Fast forward another decade, from John Lawrence, whose essential argument was about keeping the government out of his bedroom, to my client Edie Windsor, whose demand was that the federal government affirmatively recognize her marriage. In 27 years, I’d worked my way from behind the pillar where the clerks sat to the bar section and now to counsel table. What made our Edie such a superb face for legal equality for LGBT people at the Supreme Court was not that she was articulate and charismatic and gorgeous – although those things never hurt. Rather, it was that her story, her marriage, was one that all sorts of people – gay and straight, young and old – could understand. Any of us would be blessed to have a spouse like Edie. And since I’ve been here at DOJ, it’s been my privilege to work on post-Windsor implementation issues with a team of gay, lesbian, bisexual, transgender and straight colleagues to seek equality for all.
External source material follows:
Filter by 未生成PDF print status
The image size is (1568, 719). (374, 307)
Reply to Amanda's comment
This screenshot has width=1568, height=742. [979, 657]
The successes, so far, of the legal movement for LGBT equality have always rested on finding those partners and allies: after all, we are a numerical minority, and we can succeed only by persuading a majority – on a court, in Congress, or among the people themselves – to support our claims. Dr. King used to quote an elderly black minister: "Lord we ain't what we should be and we ain't what we’re gonna be, but thank God, we ain't what we was!" As we look back on two decades of DOJ Pride progress, and a year to celebrate, we need to remember that there’s much work still to be done. There are still anti-gay hate crimes to be prosecuted. There is still ENDA to be enacted. And the velocity of the change should not blind us to the fact that if other civil rights struggles in America are any lesson, we have decades to go and we may need to fight as hard to preserve the gains we’ve won as to achieve new ones. Sometimes, as I work here at the Civil Rights Division for the equality of LGBT people, but also for the rights of people of color, of Muslims, of First Americans and of immigrants, I actually think we’re pretty lucky. I sometimes wish those groups could benefit from the fellow feeling we’ve managed to inspire. If only people who are unconnected with other civil rights struggles could one day wake up to discover that their children are black, their relatives are undocumented, or their friends are poor, just as they wake to find that those folks often are gay, what a different world this might be.